━━ Text ━━

- Conference: Southern Intercollegiate Athletic Association
- Record: 3–5 (0–4 SIAA)
- Head coach: A. C. Hoffman (1st season);
- Captain: Sumter Marks
- Home stadium: First Tulane Stadium

= 1913 Tulane Olive and Blue football team =

American college football season

The 1913 Tulane Olive and Blue football team was an American football team that represented Tulane University as a member of the Southern Intercollegiate Athletic Association (SIAA) during the 1913 college football season. In its first year under head coach A. C. Hoffman, Tulane compiled a 3–5 record.

━━━

## Set exercise
Who served as captain of the team described in the 1913 Tulane football text?

━━ Record list ━━

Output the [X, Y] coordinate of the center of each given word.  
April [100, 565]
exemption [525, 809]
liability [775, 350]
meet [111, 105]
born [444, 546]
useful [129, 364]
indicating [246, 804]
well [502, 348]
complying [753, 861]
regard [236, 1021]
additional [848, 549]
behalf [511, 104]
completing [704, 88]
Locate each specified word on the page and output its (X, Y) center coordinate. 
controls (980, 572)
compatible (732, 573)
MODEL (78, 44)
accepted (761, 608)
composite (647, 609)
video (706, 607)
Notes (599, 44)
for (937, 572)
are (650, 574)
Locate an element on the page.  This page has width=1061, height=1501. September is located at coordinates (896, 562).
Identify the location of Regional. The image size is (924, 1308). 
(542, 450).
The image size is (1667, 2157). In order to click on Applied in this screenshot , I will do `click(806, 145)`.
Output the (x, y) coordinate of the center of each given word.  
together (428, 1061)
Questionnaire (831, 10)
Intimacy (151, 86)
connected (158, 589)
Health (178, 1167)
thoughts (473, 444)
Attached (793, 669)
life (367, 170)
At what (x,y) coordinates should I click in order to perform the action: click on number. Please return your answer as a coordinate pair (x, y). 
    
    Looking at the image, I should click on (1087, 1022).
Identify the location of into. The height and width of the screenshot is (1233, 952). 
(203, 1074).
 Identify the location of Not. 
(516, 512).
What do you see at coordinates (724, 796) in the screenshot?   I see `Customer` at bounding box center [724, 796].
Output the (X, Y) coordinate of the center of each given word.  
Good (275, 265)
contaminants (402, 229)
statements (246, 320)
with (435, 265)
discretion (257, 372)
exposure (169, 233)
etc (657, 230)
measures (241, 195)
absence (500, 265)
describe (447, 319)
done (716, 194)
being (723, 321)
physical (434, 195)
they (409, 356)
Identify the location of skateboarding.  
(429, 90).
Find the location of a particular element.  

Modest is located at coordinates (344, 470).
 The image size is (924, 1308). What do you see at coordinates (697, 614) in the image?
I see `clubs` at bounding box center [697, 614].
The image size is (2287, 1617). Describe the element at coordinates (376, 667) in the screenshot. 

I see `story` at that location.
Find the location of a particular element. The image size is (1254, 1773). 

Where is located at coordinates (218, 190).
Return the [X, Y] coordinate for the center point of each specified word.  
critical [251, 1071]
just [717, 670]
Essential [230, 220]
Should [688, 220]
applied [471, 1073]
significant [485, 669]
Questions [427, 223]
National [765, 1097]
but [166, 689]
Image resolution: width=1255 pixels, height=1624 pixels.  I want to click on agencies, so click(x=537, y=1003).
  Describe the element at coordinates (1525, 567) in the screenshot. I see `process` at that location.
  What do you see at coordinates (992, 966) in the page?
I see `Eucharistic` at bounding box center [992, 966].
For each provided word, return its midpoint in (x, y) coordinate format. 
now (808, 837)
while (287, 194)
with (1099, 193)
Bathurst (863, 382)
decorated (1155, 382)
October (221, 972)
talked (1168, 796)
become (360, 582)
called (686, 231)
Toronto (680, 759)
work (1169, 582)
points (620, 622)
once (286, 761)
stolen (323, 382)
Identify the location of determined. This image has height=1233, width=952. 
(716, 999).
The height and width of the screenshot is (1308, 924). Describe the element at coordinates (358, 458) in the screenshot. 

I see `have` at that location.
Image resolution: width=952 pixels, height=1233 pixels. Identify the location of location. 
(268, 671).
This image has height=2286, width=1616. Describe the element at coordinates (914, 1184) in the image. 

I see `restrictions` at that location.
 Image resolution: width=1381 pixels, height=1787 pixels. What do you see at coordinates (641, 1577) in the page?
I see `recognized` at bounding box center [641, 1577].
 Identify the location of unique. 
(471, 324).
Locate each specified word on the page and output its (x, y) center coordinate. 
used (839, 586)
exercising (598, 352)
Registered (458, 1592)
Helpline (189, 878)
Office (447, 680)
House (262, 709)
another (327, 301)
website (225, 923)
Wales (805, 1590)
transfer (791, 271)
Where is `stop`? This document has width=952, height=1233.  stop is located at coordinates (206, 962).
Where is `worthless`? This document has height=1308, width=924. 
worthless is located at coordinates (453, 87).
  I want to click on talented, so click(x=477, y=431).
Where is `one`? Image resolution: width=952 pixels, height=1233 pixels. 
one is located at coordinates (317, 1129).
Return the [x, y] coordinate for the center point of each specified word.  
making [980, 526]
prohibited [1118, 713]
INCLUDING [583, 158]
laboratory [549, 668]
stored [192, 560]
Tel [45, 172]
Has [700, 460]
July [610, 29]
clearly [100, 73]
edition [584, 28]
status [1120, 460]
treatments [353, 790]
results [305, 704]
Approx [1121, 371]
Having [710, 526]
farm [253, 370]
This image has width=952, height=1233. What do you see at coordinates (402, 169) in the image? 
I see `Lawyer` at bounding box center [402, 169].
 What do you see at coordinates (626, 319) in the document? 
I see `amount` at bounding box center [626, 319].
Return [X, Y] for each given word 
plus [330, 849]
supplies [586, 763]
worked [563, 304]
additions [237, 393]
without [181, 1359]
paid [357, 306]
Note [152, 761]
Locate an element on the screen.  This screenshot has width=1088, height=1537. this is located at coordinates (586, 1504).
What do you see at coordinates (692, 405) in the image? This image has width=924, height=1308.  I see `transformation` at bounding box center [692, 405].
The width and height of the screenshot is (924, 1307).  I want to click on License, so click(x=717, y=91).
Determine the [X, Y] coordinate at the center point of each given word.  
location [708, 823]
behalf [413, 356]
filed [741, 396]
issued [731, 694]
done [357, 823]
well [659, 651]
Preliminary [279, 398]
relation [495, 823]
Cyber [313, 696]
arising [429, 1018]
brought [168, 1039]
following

━━━

## The output
Sumter Marks